On November 25, 2008, the HHS Office of Inspector General (OIG) issued another advisory opinion addressing a cost savings sharing arrangement between a hospital and physicians, in this case four cardiology group practices and a radiology group practice. The 23 cost savings actions were grouped into three categories: product standardization (standardizing the supplies and devices used); product limitation (used or opened only as needed); and product substitution (use of less costly substitute products).

As has been the case historically, the OIG determined that the arrangement implicated the civil monetary penalty provisions of the Social Security Act, but nevertheless, declined to impose civil monetary penalties because the arrangement contained safeguards to discourage the physicians from improperly reducing or limiting the items or services furnished to Medicare and Medicaid patients.

Similarly, the OIG again determined that the arrangement implicated the federal anti-kickback law and failed to satisfy the safe harbor for personal services and management contracts. Consistent with past practice, the OIG did not impose sanctions, as the OIG found that the arrangement contained factors to reduce the risk that the arrangement might be used to induce referrals. While this advisory opinion closely tracks the Stark Law exception proposed by CMS in the proposed Medicare Physician Fee Schedule for CY 2009, the opinion specifically does not address the Stark Law. In the final Medicare Physician Fee Schedule rule issued November 19, 2008, CMS declined to finalize the proposed exception to the Stark Law for shared savings and incentive plans for CY 2009 because of concerns regarding whether the proposed protections were sufficient. The comment period on the exception was extended until February 17, 2009.

Advisory Opinion 08-21 continues the OIG's four-year pattern of approving cost savings measures, particularly for cardiac procedures and surgical procedures, between physician groups and hospitals which have the potential to reduce overall federal healthcare program payments, provided appropriate safeguards are included.

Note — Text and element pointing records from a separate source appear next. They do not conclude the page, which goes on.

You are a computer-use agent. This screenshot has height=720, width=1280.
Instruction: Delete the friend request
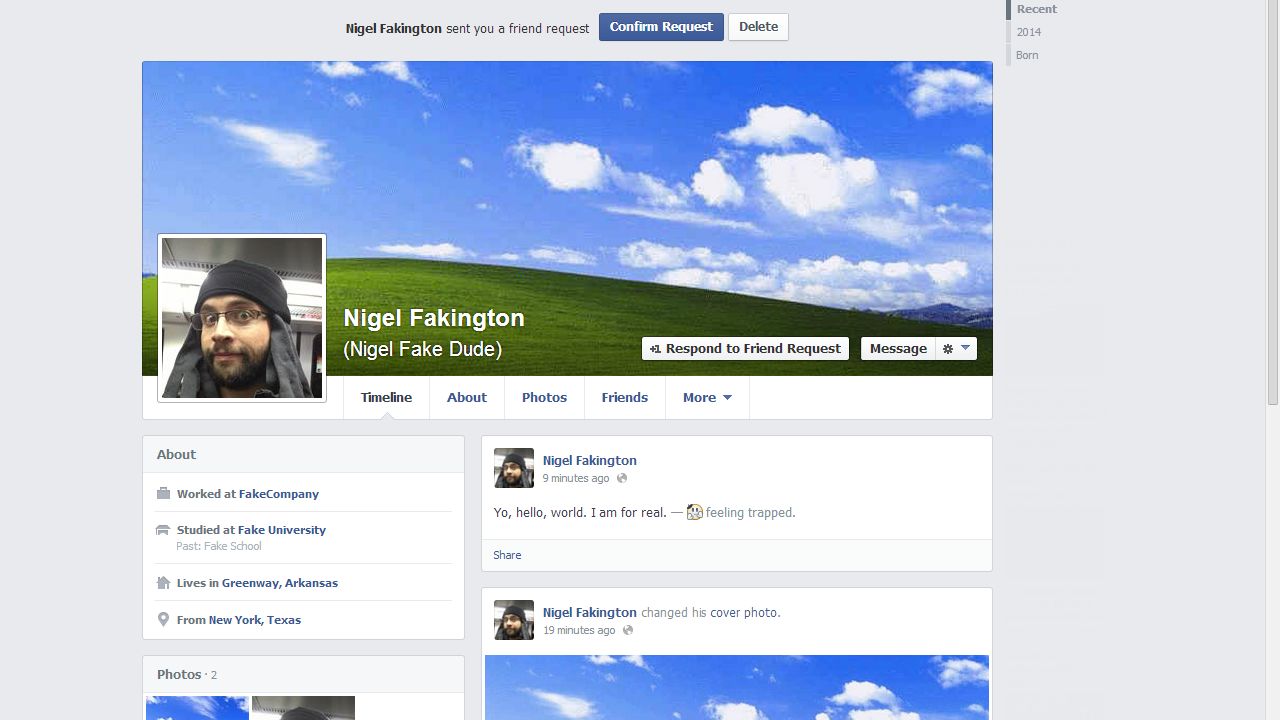pyautogui.click(x=758, y=27)
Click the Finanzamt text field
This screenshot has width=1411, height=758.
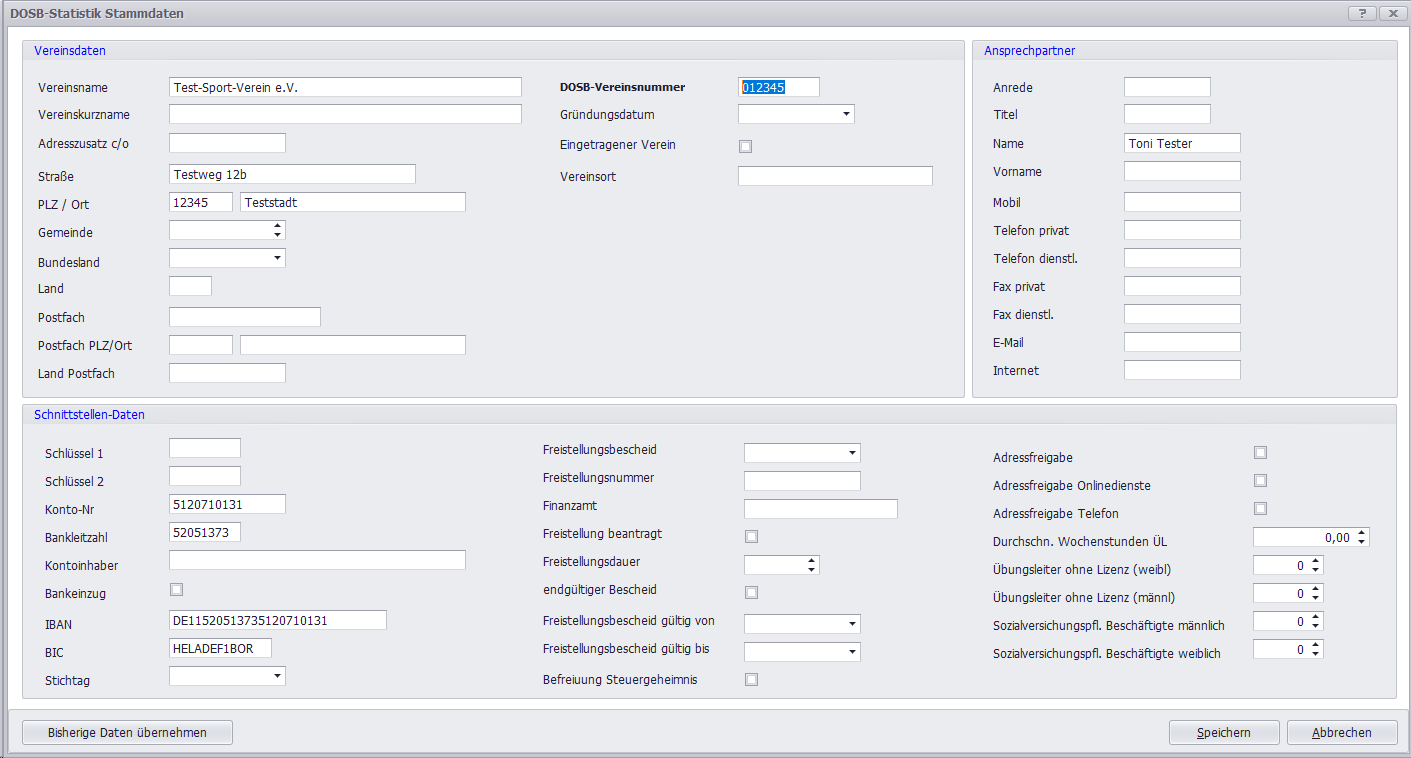coord(820,509)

The gainsharing arrangements approved by the OIG include descriptions of the actions to be taken to generate the savings and explicitly require that the cost savings paid to the physicians are limited to the related cost savings that are actually realized. All of the gainsharing arrangements approved by the OIG thus far have also included beneficiary safeguards, including public disclosure, review of historic practice patterns, independent review of potential affects resulting from the proposed actions, and medical support to show that the cost savings measures will not adversely affect patient care. Finally, all of the arrangements were of limited duration, typically one to two years and contained limits on the amount of cost savings payments for which the groups were eligible.

Given that the OIG continually has found that the gainsharing arrangements potentially violate the anti-kickback law and the civil monetary penalty provisions of the Social Security Act, providers and physicians should continue obtaining advisory opinions before implementing similar programs until CMS enacts a responsive safe harbor.